**Work required**
Reproduce verbatim the line containing "602x400 pixels." and every line that follows it through the end of the entries below, omitting all pictures.

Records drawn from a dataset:
------------

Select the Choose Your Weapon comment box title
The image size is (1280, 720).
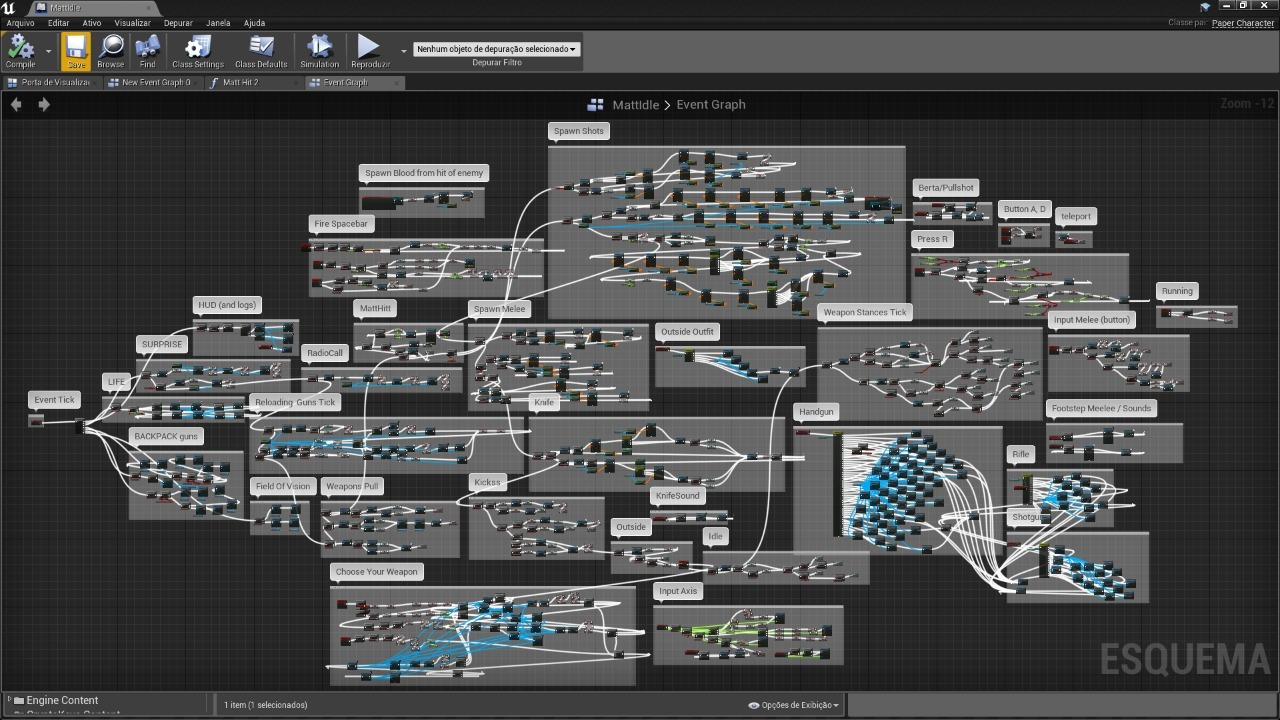click(376, 572)
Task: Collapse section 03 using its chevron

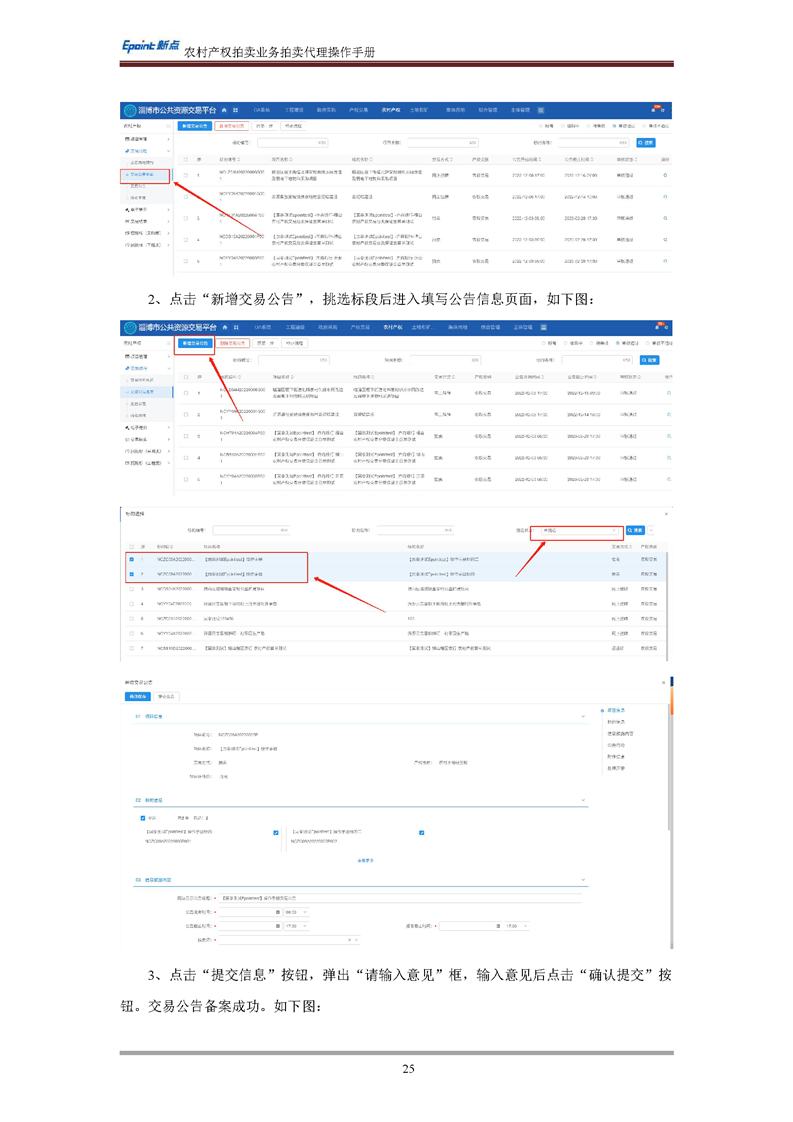Action: click(x=583, y=880)
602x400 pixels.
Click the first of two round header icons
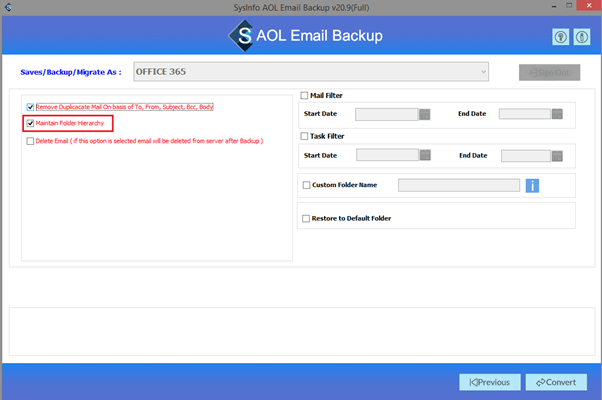[561, 37]
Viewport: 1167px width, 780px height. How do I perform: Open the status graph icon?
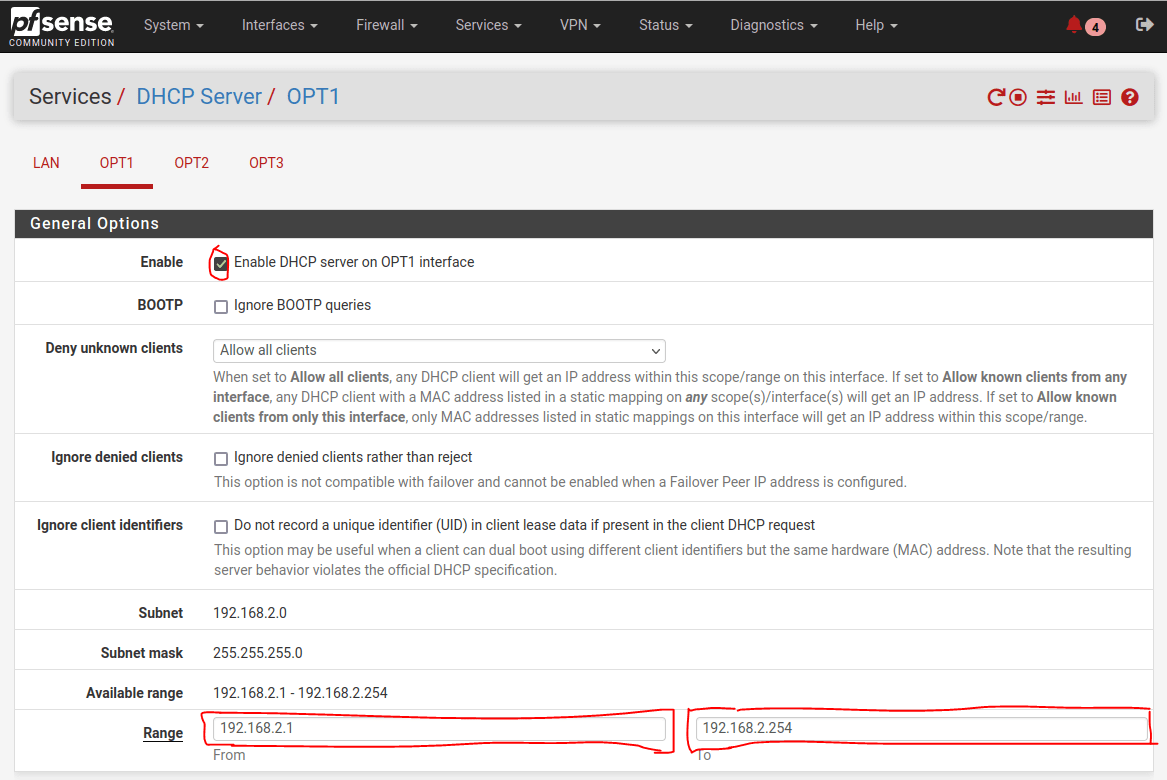pos(1073,96)
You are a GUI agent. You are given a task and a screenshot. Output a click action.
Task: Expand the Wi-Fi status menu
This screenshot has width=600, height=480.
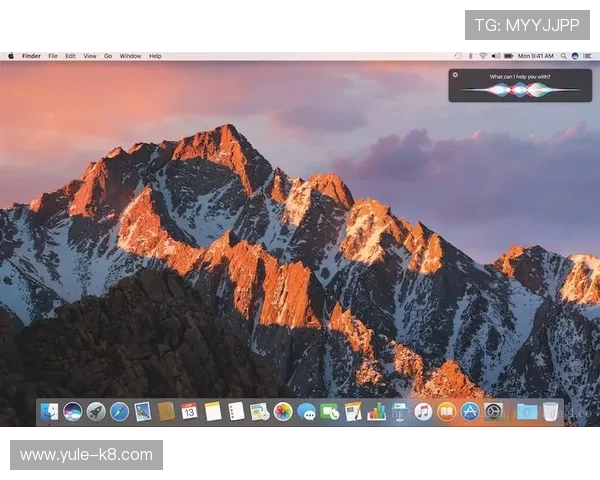click(x=483, y=56)
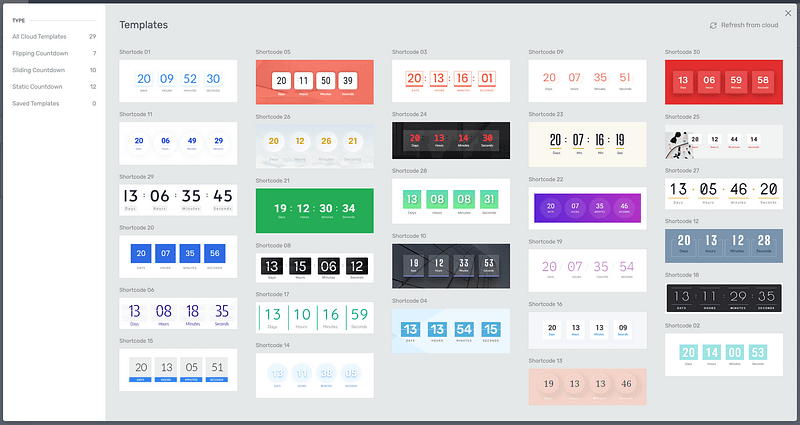Show Sliding Countdown templates

click(37, 70)
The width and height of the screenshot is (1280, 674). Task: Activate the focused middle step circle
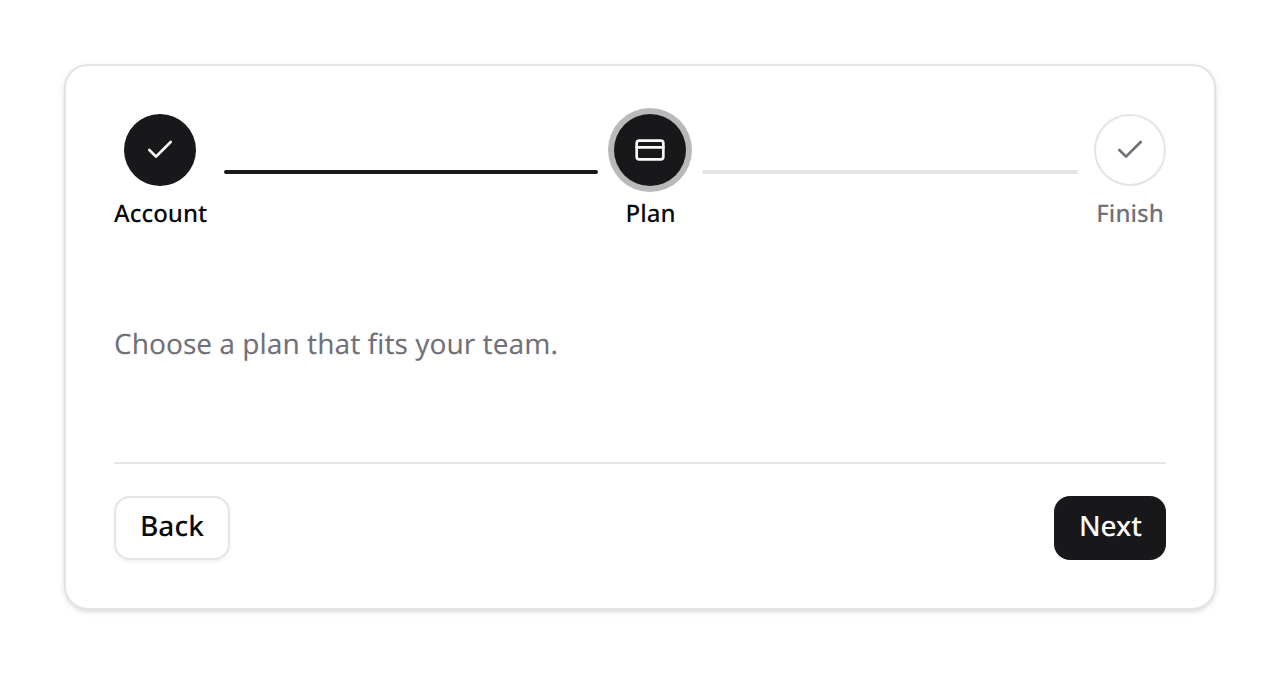point(650,150)
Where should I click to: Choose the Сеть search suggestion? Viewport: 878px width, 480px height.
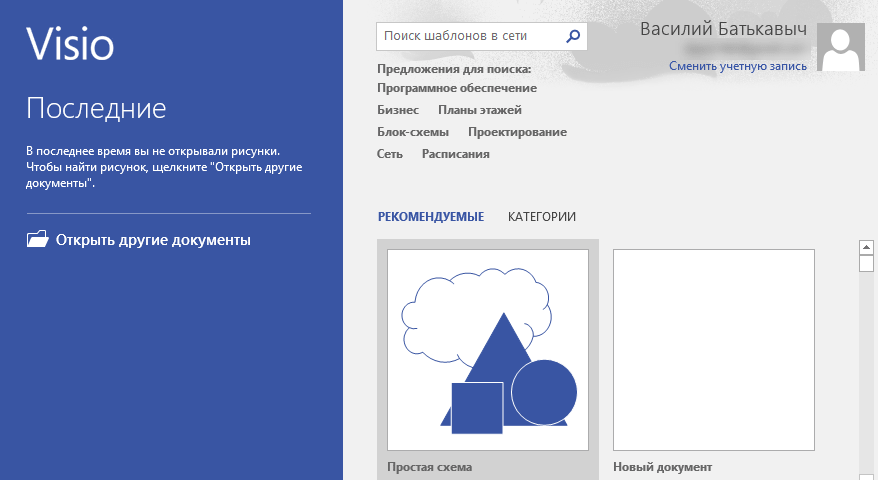click(x=390, y=154)
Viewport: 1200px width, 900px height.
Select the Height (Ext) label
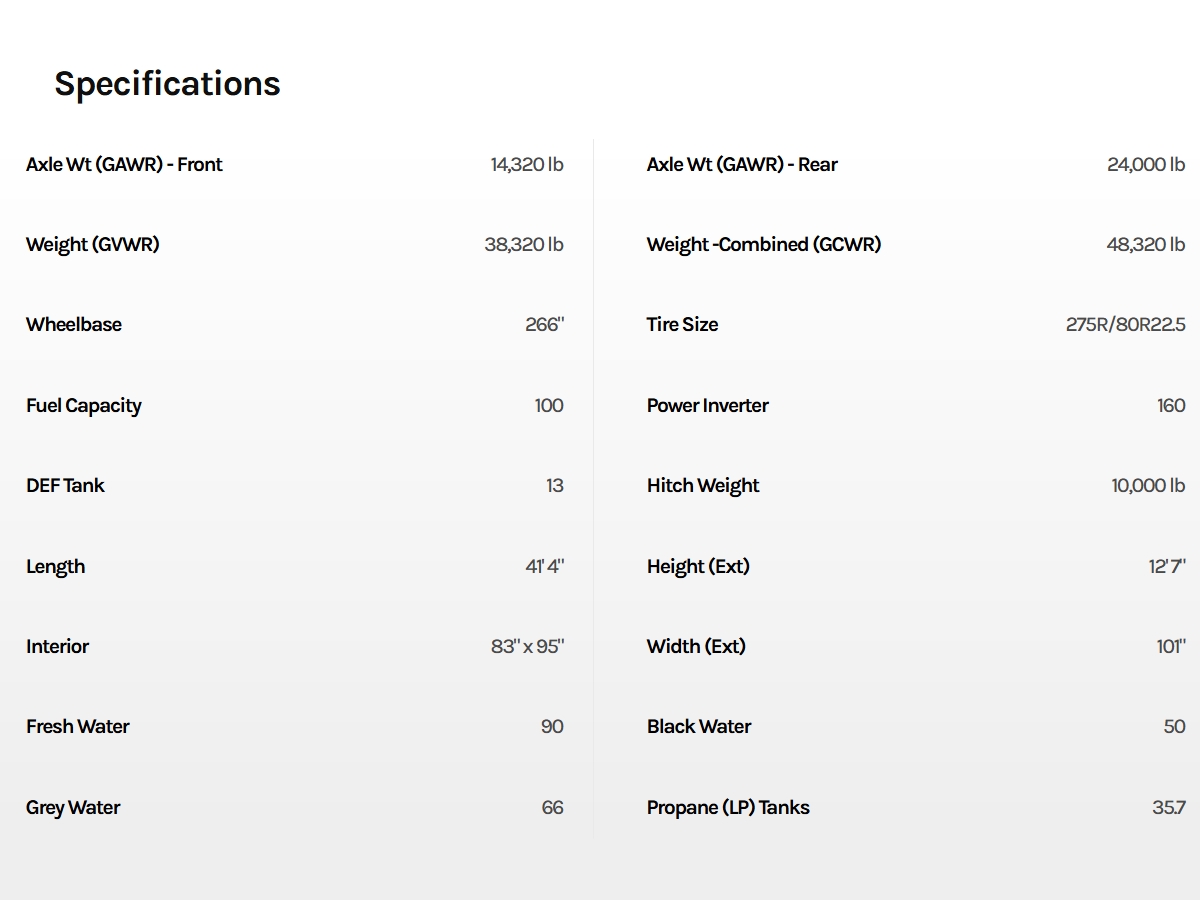coord(698,567)
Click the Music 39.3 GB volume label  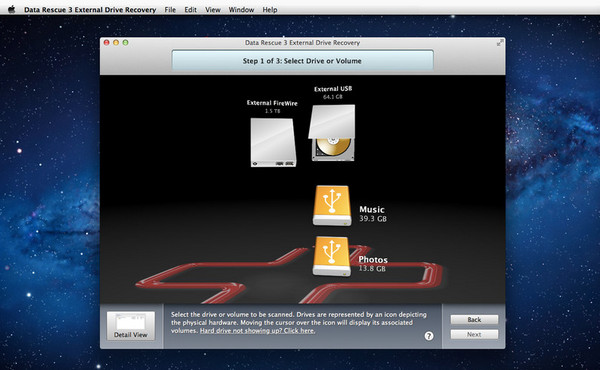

------------

**Solution**
602x400 pixels.
Click the first of two round header icons
[561, 37]
Viewport: 1167px width, 780px height. How do I perform: Open the status graph icon?
pos(1073,96)
You are a GUI agent. You are given a task and a screenshot. Output a click action.
Task: Expand the Wi-Fi status menu
This screenshot has width=600, height=480.
click(x=483, y=56)
Show Sliding Countdown templates

click(37, 70)
The width and height of the screenshot is (1280, 674). Task: Activate the focused middle step circle
point(650,150)
Where should I click to: Choose the Сеть search suggestion? Viewport: 878px width, 480px height.
click(x=390, y=154)
Viewport: 1200px width, 900px height.
Select the Height (Ext) label
coord(698,567)
Click the Music 39.3 GB volume label  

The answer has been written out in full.